1) Uno degli specchi perversi di questa dinamica è il raggruppamento basato su categorie identitarie, la cui lotta è per il riconoscimento e il rispetto di questa identità da parte del sistema.

2) Domande presenti in “Più di due mesi di rivolta contro lo Stato del Cile: Rapido bilancio, proiezioni istintive e negazioni permanenti”. Kalinov Most/Kalinov rivolta speciale, gennaio 2020.

3) Plaza Italia, ribattezzata Plaza Dignidad durante la rivolta, si trova in una zona non propriamente residenziale ma è diventata un simbolo e l’epicentro delle proteste. Nonostante non sia un quartiere residenziale, alcune persone sono andate a passare la notte e a vivere nella piazza e nei suoi dintorni durante la rivolta.
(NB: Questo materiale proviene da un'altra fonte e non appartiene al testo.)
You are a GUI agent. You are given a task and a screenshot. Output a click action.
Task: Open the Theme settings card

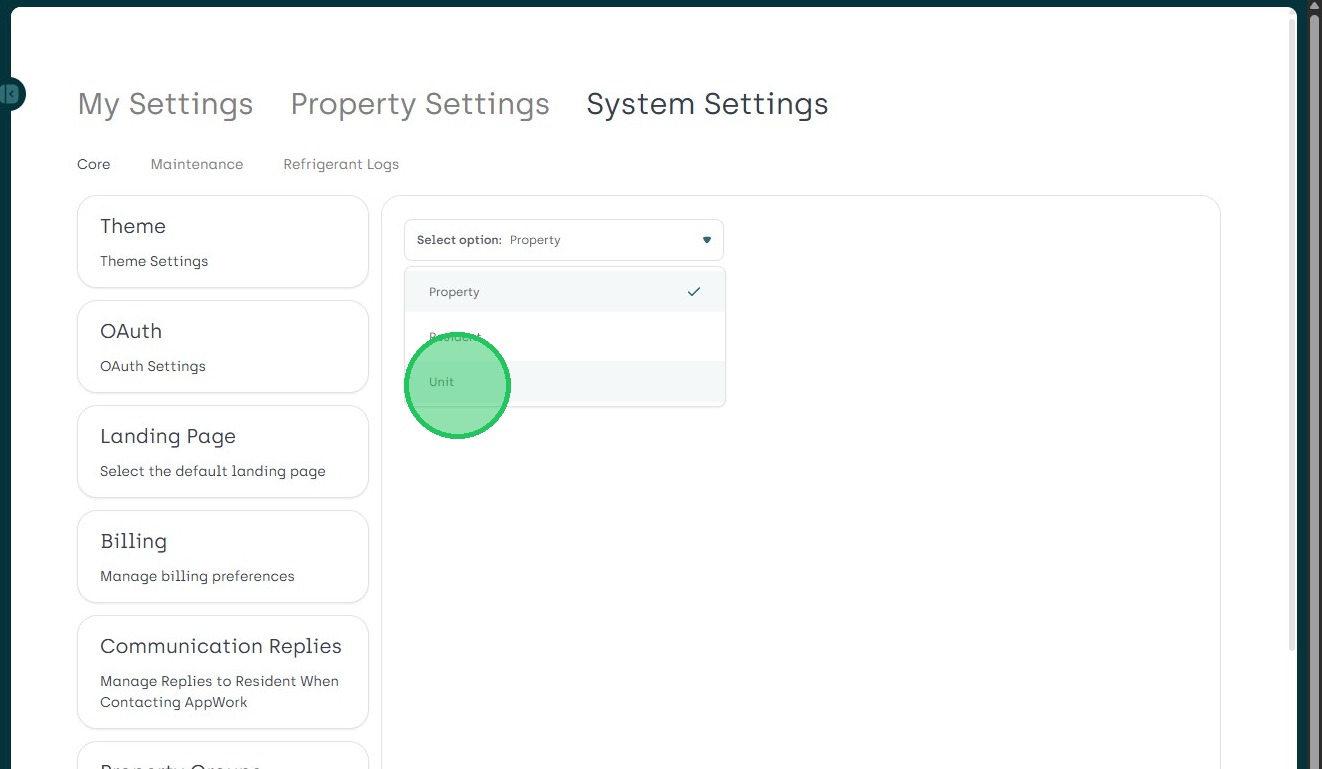tap(223, 242)

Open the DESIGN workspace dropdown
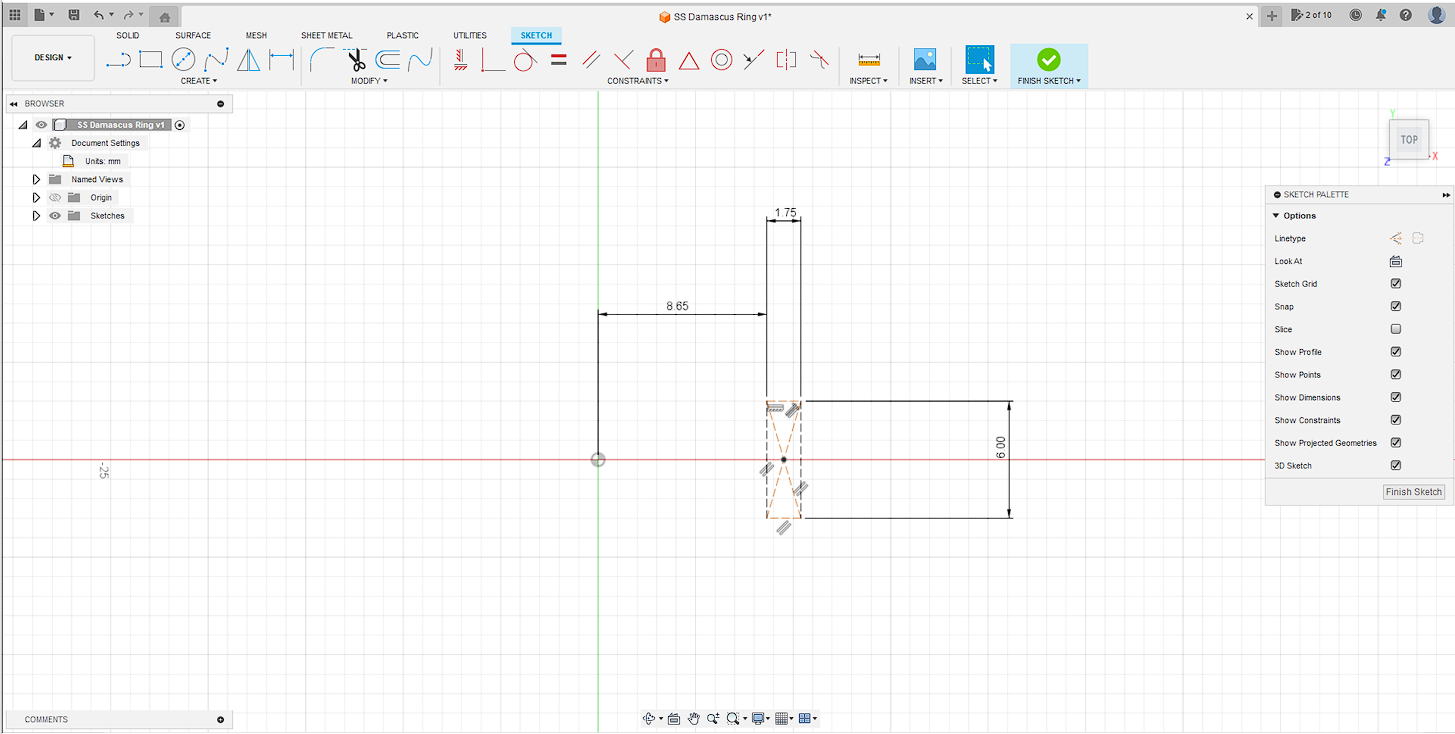53,58
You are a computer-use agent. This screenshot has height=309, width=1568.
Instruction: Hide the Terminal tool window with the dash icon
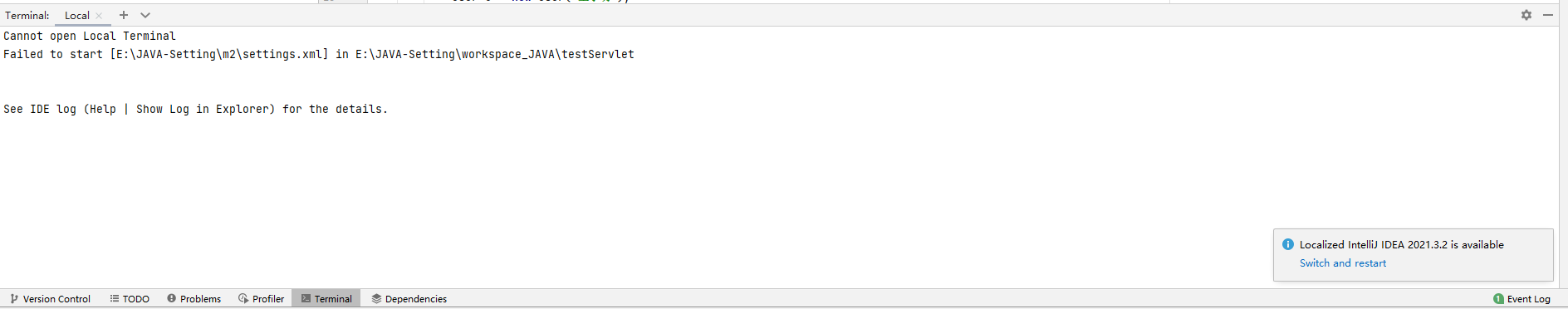point(1548,15)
4) Queste espressioni vanno dalla distribuzione di cibo ai manifestanti, ai concerti, alle attività collettive e comunitarie, alla copertura di diverse necessità con iniziative di solidarietà e mutuo sostegno.

5) In particolare nel caso dei settori di Lo Hermida o Pudahuel, dove per giorni consecutivi la stazione di polizia e tutte le forze dell’ordine del settore sono state attaccate, lasciando il territorio sotto il controllo degli abitanti, che avevano, tra l’altro, posti sanitari per i feriti e punti di raccolta di cibo.